_What you will do_
Each line of the material below with the word "screenshot" is to be reported.

_Task inputs_

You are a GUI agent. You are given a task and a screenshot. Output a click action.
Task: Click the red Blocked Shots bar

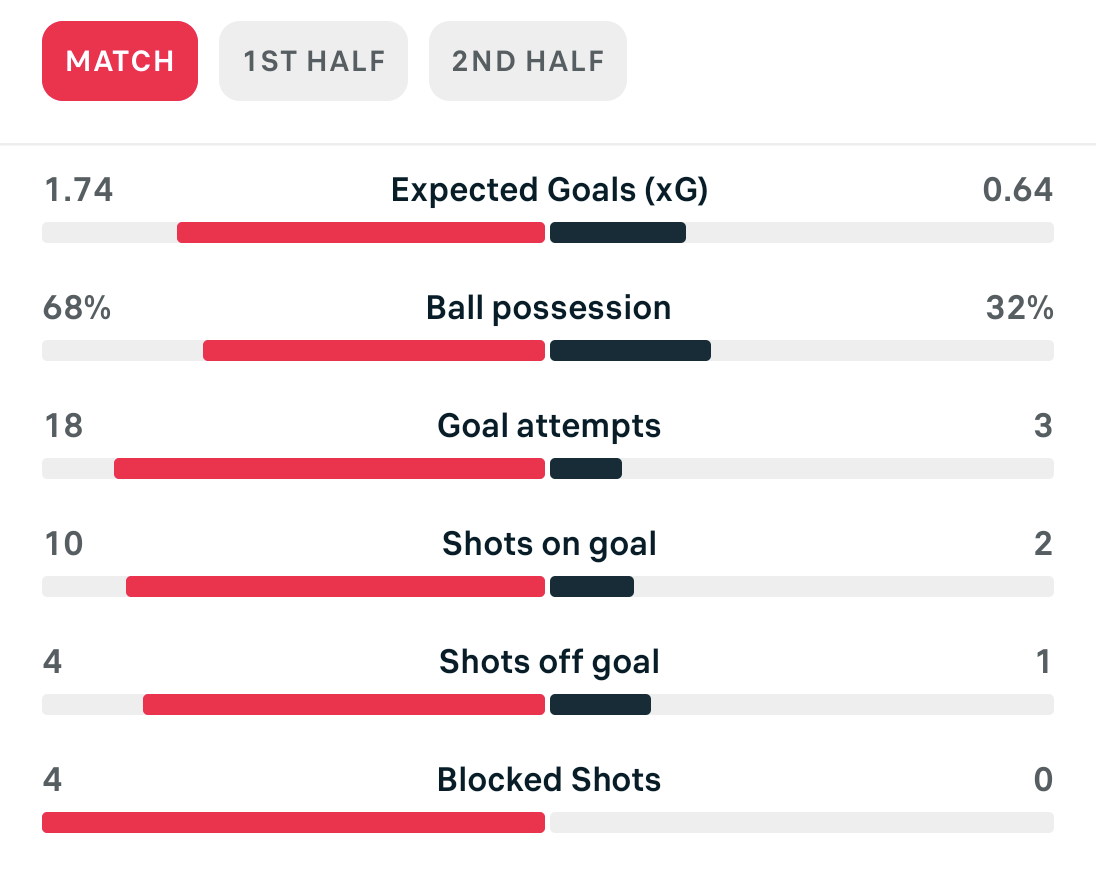point(293,823)
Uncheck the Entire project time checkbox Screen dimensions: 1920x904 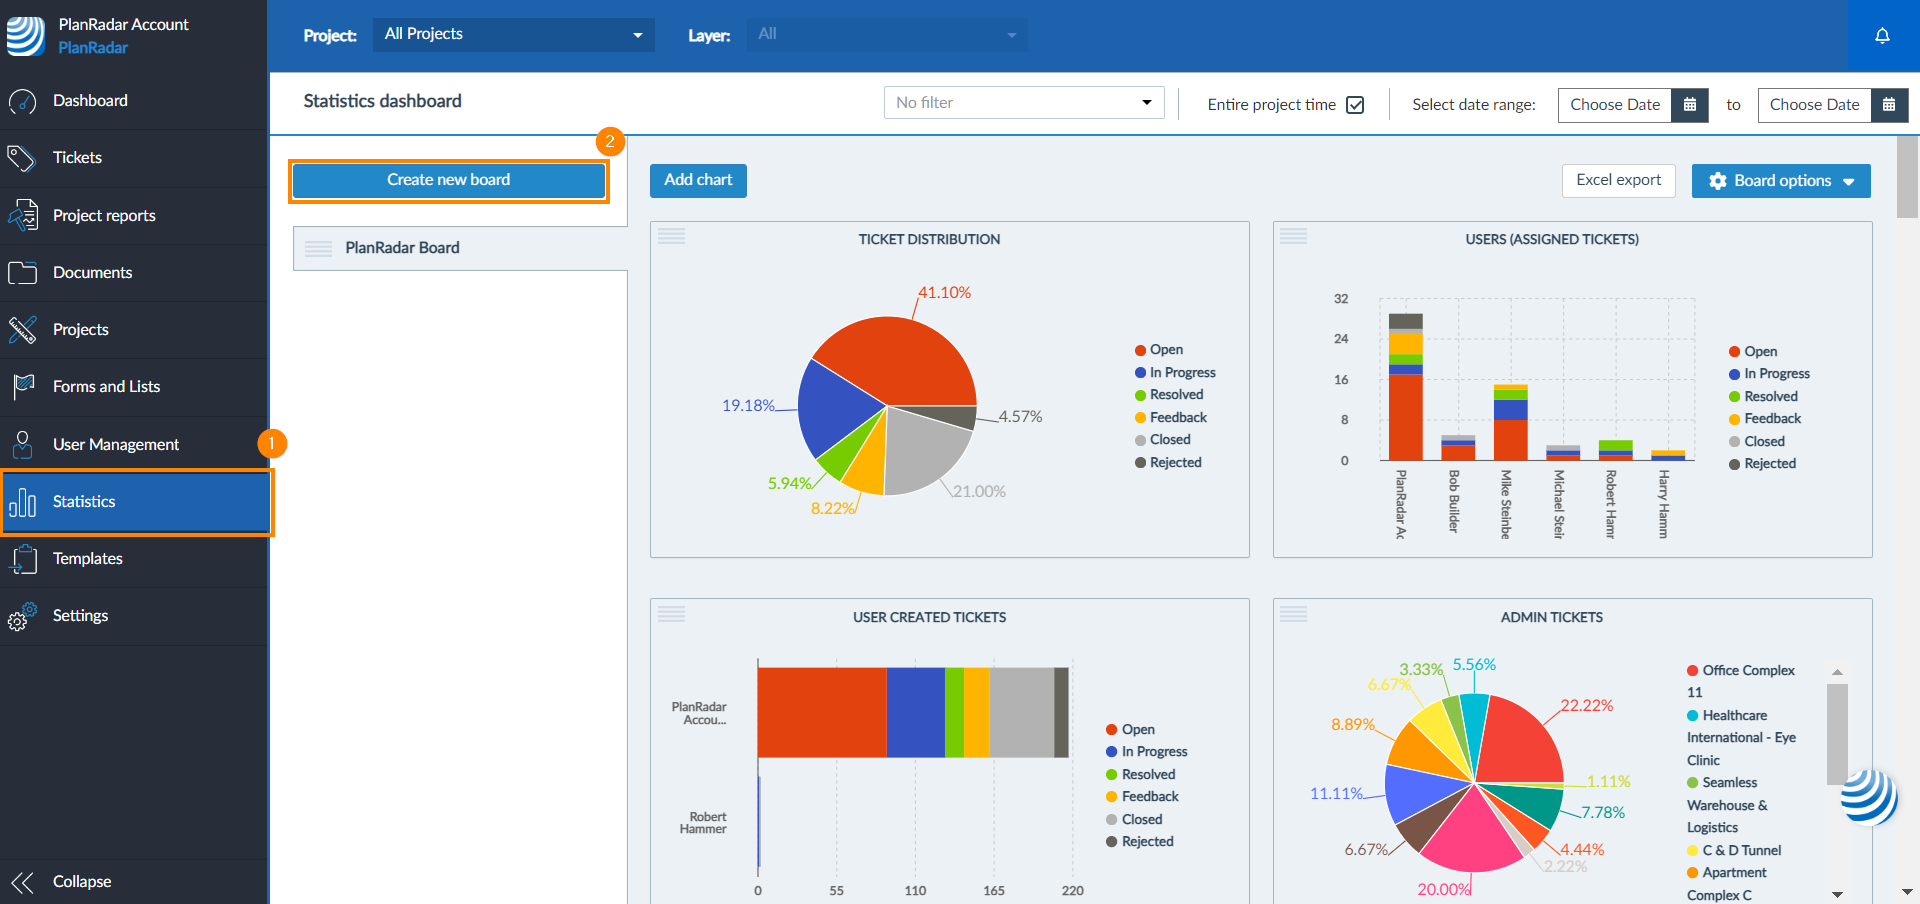(1355, 105)
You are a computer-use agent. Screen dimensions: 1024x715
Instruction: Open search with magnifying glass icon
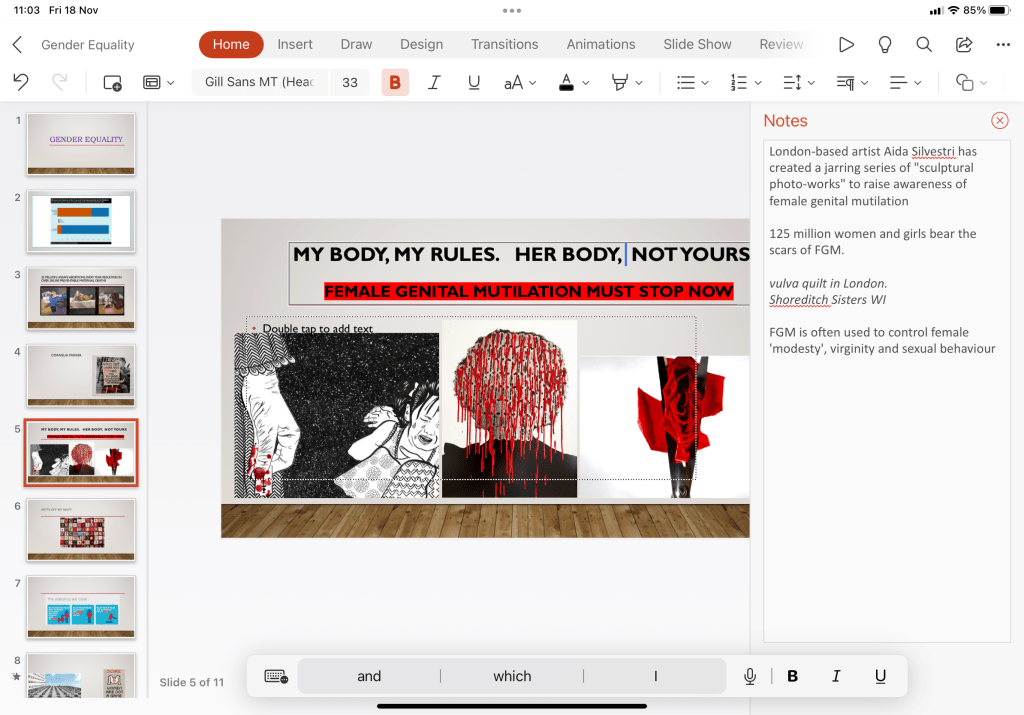[924, 45]
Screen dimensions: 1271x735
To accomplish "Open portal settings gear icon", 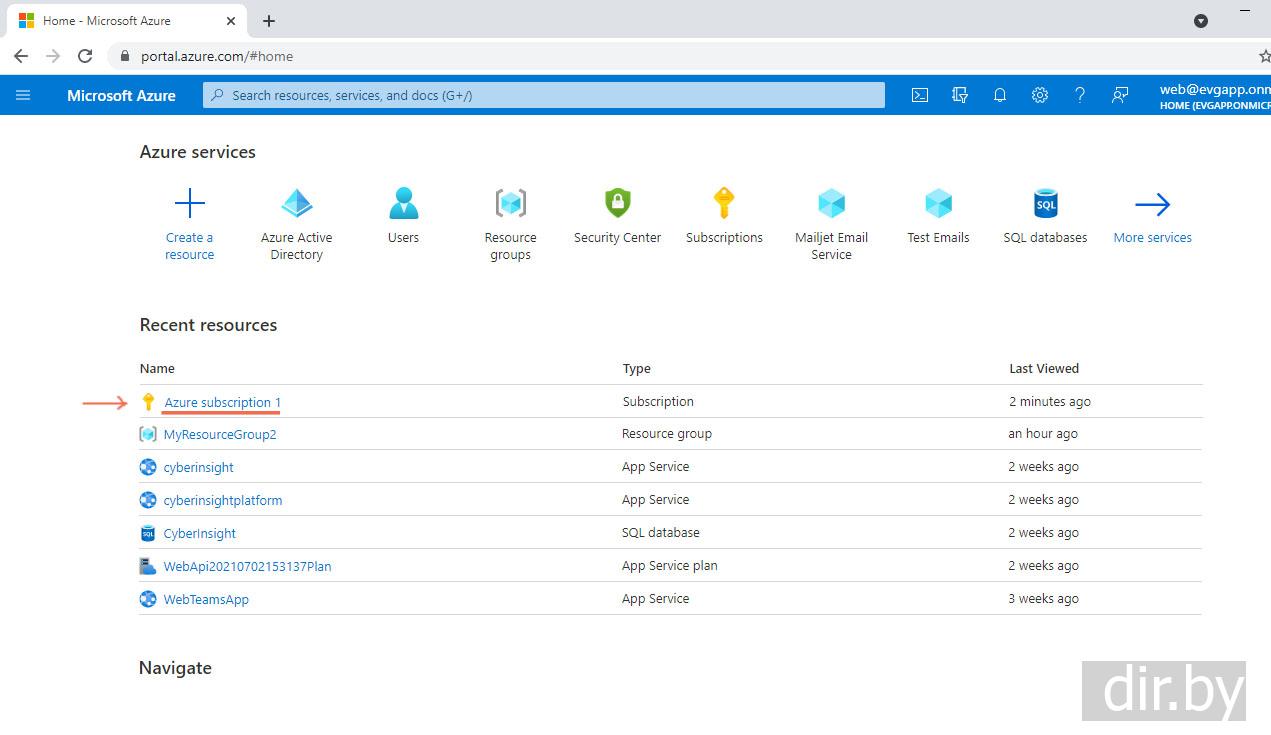I will pos(1040,95).
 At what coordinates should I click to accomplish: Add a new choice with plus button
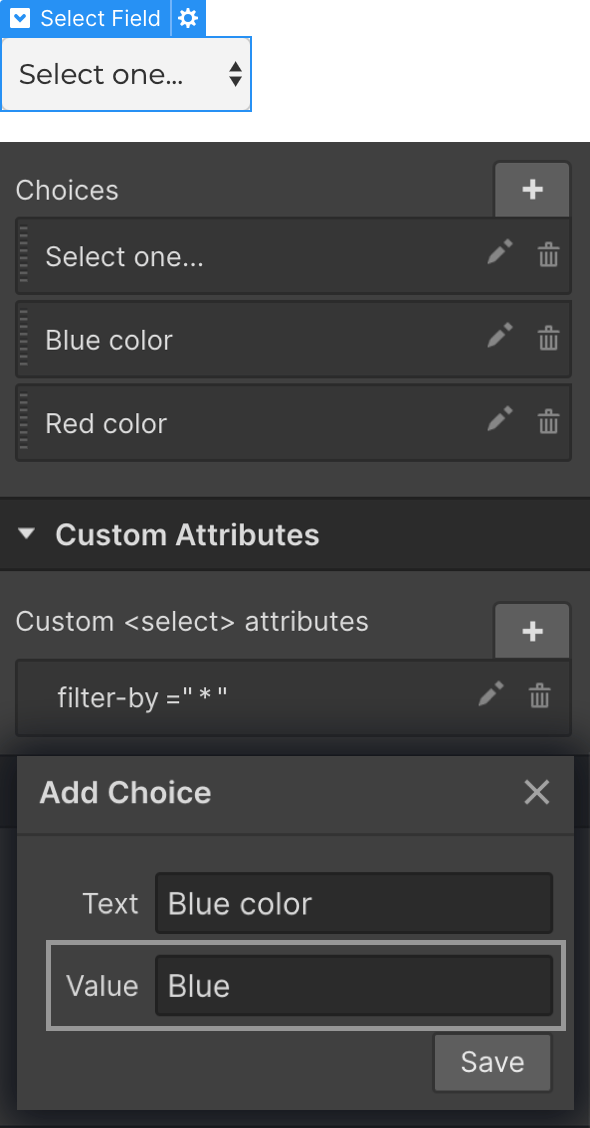pyautogui.click(x=532, y=189)

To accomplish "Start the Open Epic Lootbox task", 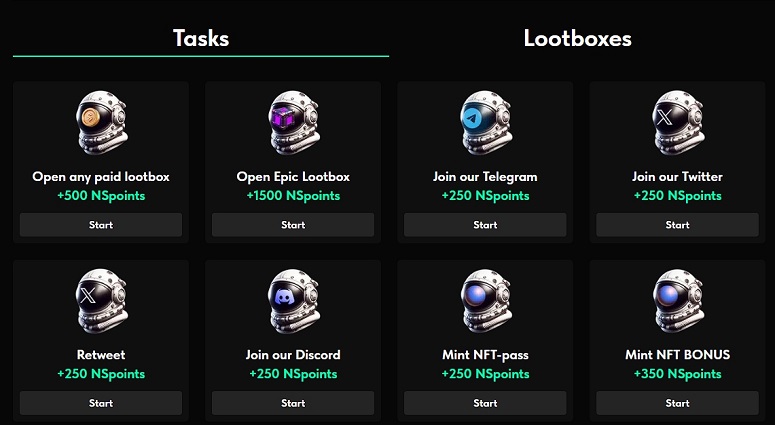I will 293,225.
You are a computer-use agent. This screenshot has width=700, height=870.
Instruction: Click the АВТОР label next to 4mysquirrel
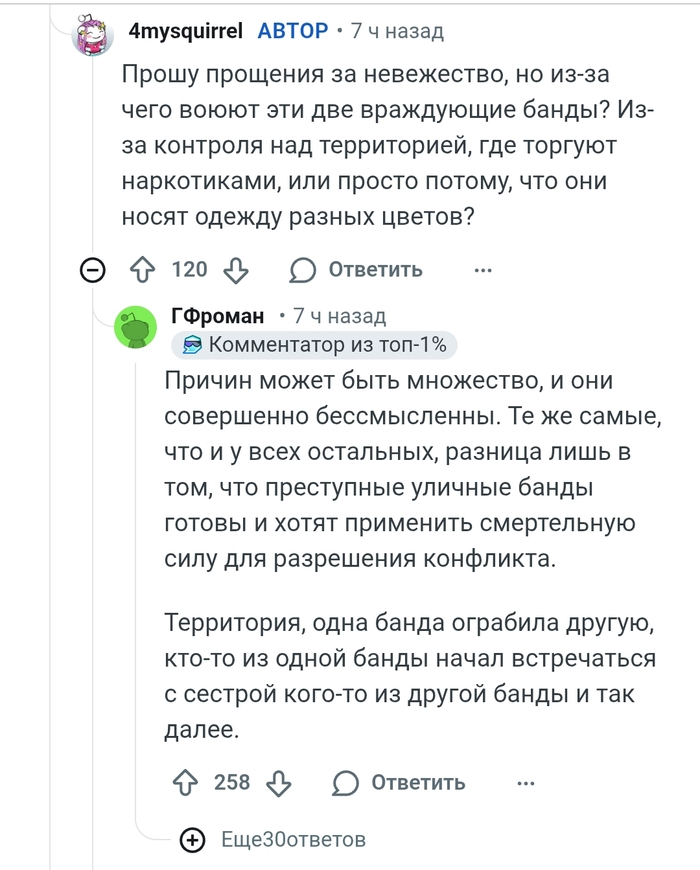[x=292, y=31]
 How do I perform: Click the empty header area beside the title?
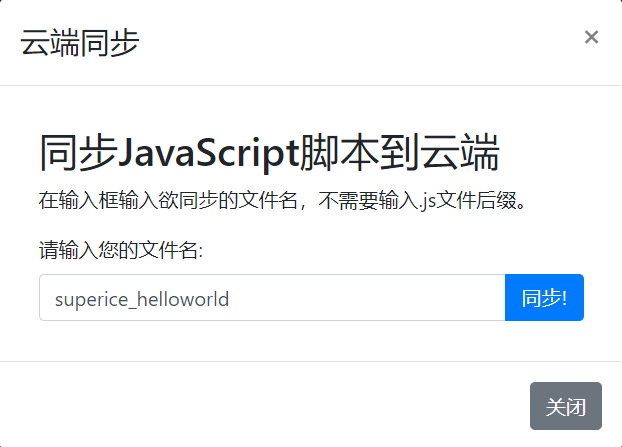point(350,42)
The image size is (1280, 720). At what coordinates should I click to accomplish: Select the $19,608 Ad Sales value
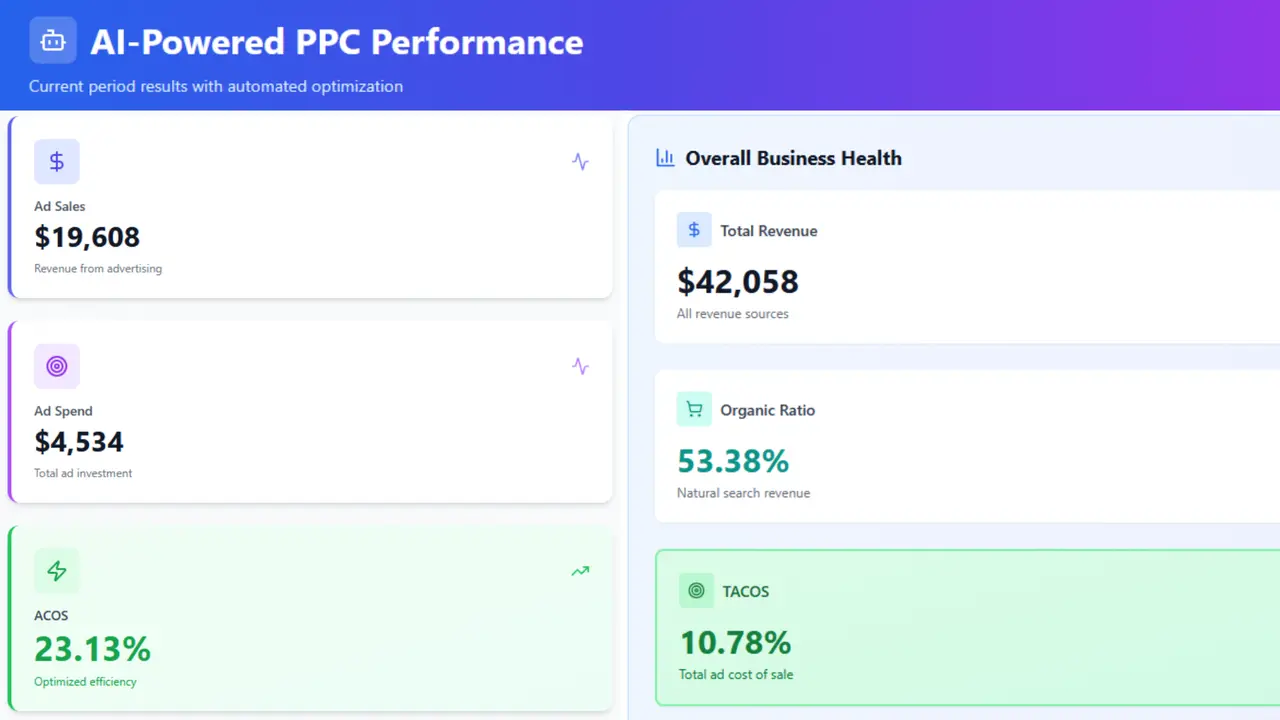coord(87,237)
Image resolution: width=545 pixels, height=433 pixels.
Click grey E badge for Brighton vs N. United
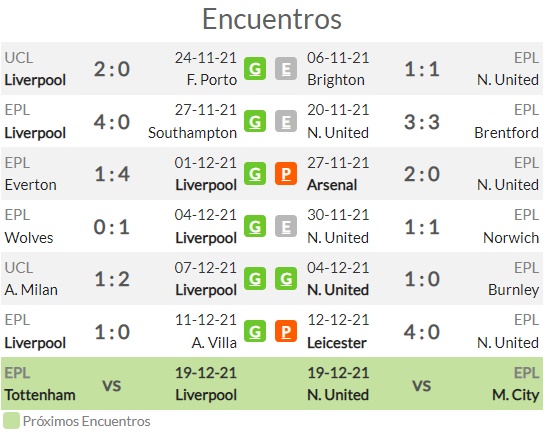click(286, 68)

_Written reply_
You are a GUI agent. You are given a task and a screenshot. Output a click action.
You are a computer-use agent. This screenshot has width=700, height=870.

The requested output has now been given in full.